What is Manchester encoding?
In data transmission, Manchester encoding is a form of digital encoding in which a data bit's state -- 0 or 1 -- is represented by the transition from one voltage (V) level to another. This approach differs from many other encoding methods in which a bit's state is represented by the voltage level itself. For example, a level of +5 volts might be considered the high state and a level of 0 volts the low state.
When Manchester encoding is used, the length of each data bit is set by default, with each bit period the same duration. This is accomplished by encoding the clock signal along with the data signal into a single bitstream, a process known as self-clocking. The bit's state is determined by the direction of the transition from high voltage to low voltage or from low voltage to high voltage.
Manchester encoding vs. other approaches to encoding
There are two approaches in Manchester encoding for interpreting the voltage transitions. The first is based on the original Manchester encoding process developed in the late 1940s. The second approach is defined by the Institute of Electrical and Electronics Engineers in its publication IEEE 802.3.
The original approach is based on the work of G.E. Thomas and other engineers at the University of Manchester in Manchester, England. In this system, the transition from low voltage to high voltage represents logic 0, and the transition from high to low represents logic 1. In IEEE 802.3, the opposite is true -- the transition from low to high represents logic 1, and the transition from high to low represents logic 0.
Figure 1 shows the two approaches to Manchester encoding. The horizontal blue lines represent the voltage level. In this case, +5V is used for the high level and 0V for the low level. The vertical blue lines represent that transition from one level to the other, with arrows indicating the direction of the transition. In both cases, the transition occurs at the middle of the bit period, with the bit state determined by the direction.
More approaches to data encoding
Other approaches to data encoding are based on the voltage level rather than on the transition from one level to the other. For example, non-return-to-zero (NRZ) encoding often uses the higher voltage to represent 1 and the lower voltage to represent 0. Figure 2 shows an NRZ signal for the bits 10010110, along with the clock signal, which is synchronized with the NRZ bitstream to ensure each bit is properly communicated.
The clock signal has a constant frequency and, ideally, remains continuously synchronized with the data signal. There are various ways to achieve this, but one of the most common is to transmit the clock signal on a separate line, in conjunction with the data line. Unfortunately, the separation of the two signals raises the risk of bit encoding errors because the signals can become out of sync. If the bitstream contains long sequences of consecutive 1's or 0's, bits might be dropped or extra bits added with the slightest disruption to one of the signals.
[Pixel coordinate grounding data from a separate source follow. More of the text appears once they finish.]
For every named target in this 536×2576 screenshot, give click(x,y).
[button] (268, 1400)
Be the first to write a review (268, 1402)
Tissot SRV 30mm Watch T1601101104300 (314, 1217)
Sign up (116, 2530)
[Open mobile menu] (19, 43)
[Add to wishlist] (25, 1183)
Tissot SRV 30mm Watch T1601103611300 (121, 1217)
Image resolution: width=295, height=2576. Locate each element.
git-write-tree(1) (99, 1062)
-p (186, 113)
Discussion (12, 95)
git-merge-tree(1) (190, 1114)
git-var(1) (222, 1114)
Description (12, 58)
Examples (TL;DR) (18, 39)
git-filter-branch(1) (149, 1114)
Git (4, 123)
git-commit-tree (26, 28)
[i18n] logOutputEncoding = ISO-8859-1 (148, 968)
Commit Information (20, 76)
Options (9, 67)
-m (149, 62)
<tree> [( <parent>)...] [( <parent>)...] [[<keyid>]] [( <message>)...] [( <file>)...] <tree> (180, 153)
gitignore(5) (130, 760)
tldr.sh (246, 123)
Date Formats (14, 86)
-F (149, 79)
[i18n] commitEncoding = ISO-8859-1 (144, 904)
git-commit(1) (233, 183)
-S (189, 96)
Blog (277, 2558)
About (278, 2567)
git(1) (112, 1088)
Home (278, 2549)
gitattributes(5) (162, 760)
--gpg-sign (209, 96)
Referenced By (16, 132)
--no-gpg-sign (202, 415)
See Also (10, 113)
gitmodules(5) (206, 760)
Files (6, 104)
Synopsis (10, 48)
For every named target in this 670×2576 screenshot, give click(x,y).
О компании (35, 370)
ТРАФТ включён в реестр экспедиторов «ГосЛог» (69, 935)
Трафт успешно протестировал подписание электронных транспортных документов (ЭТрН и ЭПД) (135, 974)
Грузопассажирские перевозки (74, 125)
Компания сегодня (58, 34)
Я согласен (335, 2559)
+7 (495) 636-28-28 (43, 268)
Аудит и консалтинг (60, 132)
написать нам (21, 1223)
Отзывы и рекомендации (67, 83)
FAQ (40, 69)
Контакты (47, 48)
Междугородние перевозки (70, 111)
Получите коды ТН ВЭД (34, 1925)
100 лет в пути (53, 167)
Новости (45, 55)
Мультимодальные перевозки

Because Manchester encoding combines the clock and data signals into a single bitstream, these types of errors are less likely to occur. The signal synchronizes itself, which minimizes the error rate and provides a more reliable mechanism for transmitting data. Figure 3 shows the Manchester encoding for bits 10010110, using both the original standard and the IEEE 802.3 standard. The clock signal is shown separately to demonstrate how it syncs with the data bitstreams and the transitions between voltage levels, although it is encoded within the Manchester bitstreams.
Manchester encoding uses an exclusive OR (XOR) Boolean function to combine the clock and data signals into a single bitstream. Each bit period reflects the transition from one voltage level to another. The transition always occurs at the bit period's midpoint, providing a clear indication of the bit state. This is true whether working with the original Manchester standard or the IEEE 802.3 standard.
The main disadvantage of Manchester encoding is that it requires more bits to be transmitted than a bitstream that doesn't include the clock signal, making it less suited to situations where bandwidth is an issue. Manchester encoding might also introduce frequency-related issues at higher data rates, further limiting its potential use.
In the right circumstances, however, Manchester encoding can be a valuable asset, particularly when reliability is crucial or when a separate clock signal is not practical. For this reason, Manchester encoding is commonly used in radio frequency identification, near-field communication and infrared protocols.